Last week was interesting. Biden went on a very significant trip to Saudi Arabia. According to many, the agenda was only oil. According to me the agenda were many. Oil prices remained volatile and they will for weeks to come as traders and investors try to settle down between the recessionary fears and concerns of oversupply. U.S. PPI (producer price index) gave a more than expected reading of 11.3 percent with most of the gains coming from food and energy. Jobless claims have touched its highest at 244,000 – last time it happened was November 2021.
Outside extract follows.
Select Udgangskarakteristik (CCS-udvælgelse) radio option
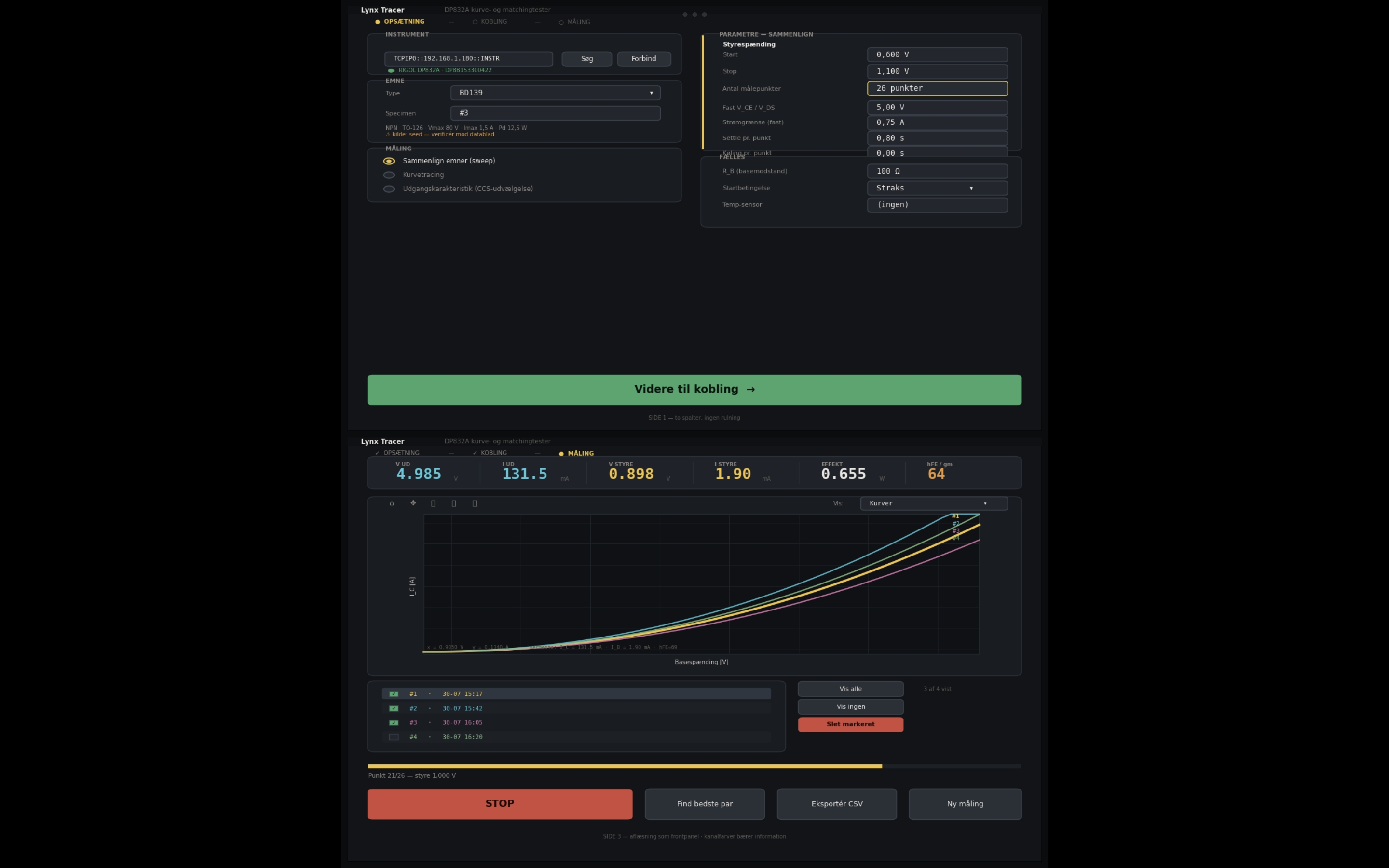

The outcome of Biden’s trip is yet to be decided but experts say that the final communique isn’t palatable. U.S. was unable to get any formal regional security alliance finalized. There was a fist bump too. However, Biden said he told MBS that he held him responsible for the gruesome murder of Kasshogi. There were some promises made in the domain of food security as Biden pledged $1 billion and gulf countries to reciprocate with $3 billion with the U.S. over global projects.
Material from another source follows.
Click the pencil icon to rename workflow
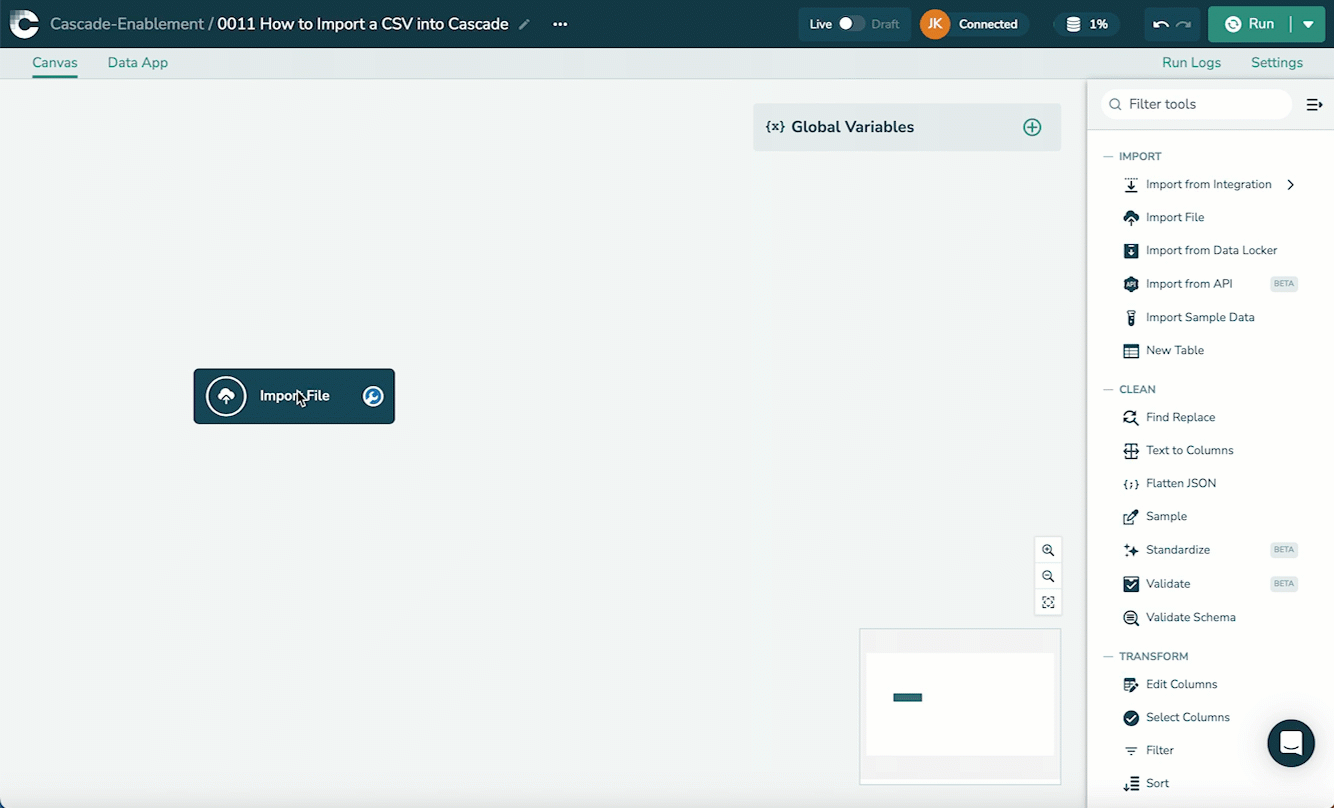 (x=524, y=24)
CNN did a good article on key takeways from this trip. I’ll share a short summary:
- Fist bump signals a reset in the relations of both the countries
- Ironically, and as aforesaid, the fact that Biden brought up the Khashoggi’s murder case has reiterated U.S. support for human rights. (well, ok)
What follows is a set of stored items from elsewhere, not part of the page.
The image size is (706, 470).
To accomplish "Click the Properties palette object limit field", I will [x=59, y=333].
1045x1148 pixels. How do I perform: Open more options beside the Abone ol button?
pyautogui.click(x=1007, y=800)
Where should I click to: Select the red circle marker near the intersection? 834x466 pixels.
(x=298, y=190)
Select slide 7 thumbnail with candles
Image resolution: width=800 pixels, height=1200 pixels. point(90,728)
- Biden got some assurances in terms of oil production but nothing promising
- Reassertion of U.S.’ committment to the Middle East
- Diplomacy to be the way forward in terms of Iran and Israel
To be sure the agenda was never only energy/oil. This was a meeting that had broader geostrategic focus. The trip can become one of the stepping stones in extending Abraham Accords. Saudi Arabia has already taken a small step lifting restrictions of airlines using Israeli airspace. Furthermore, these developments can help Bahrain and Israel normalize relations too (alongwith UAE). Tel Aviv has agreed to give the islands of Tiran and Sanafir from Egypt to Saudi Arabia that is another reason highlighting the thawing of relationship between the countries.
U.S. dollar is getting stronger and Mark talks about it here. See the chart below for some perspective:
Rising dollar causes multiple problems. One of them is that it risks capital flight from other countries effecting their reserves and therefore the value of currency and subsequently imports, exports and the whole Balance of Payments. Bloomberg recently reported that a strong dollar has created a possible risk of about $71 billion of “exodus” from Asian stocks. With dollar acting as the lubricate of global economy, such high levels of it can distort international trading patterns and country’s fiscal management. More on this in the coming posts.
Finally, the recent PPI figures released show that inflation is here to stay. The chart below says it too:
I will meet you next week with some more facts and interesting data points.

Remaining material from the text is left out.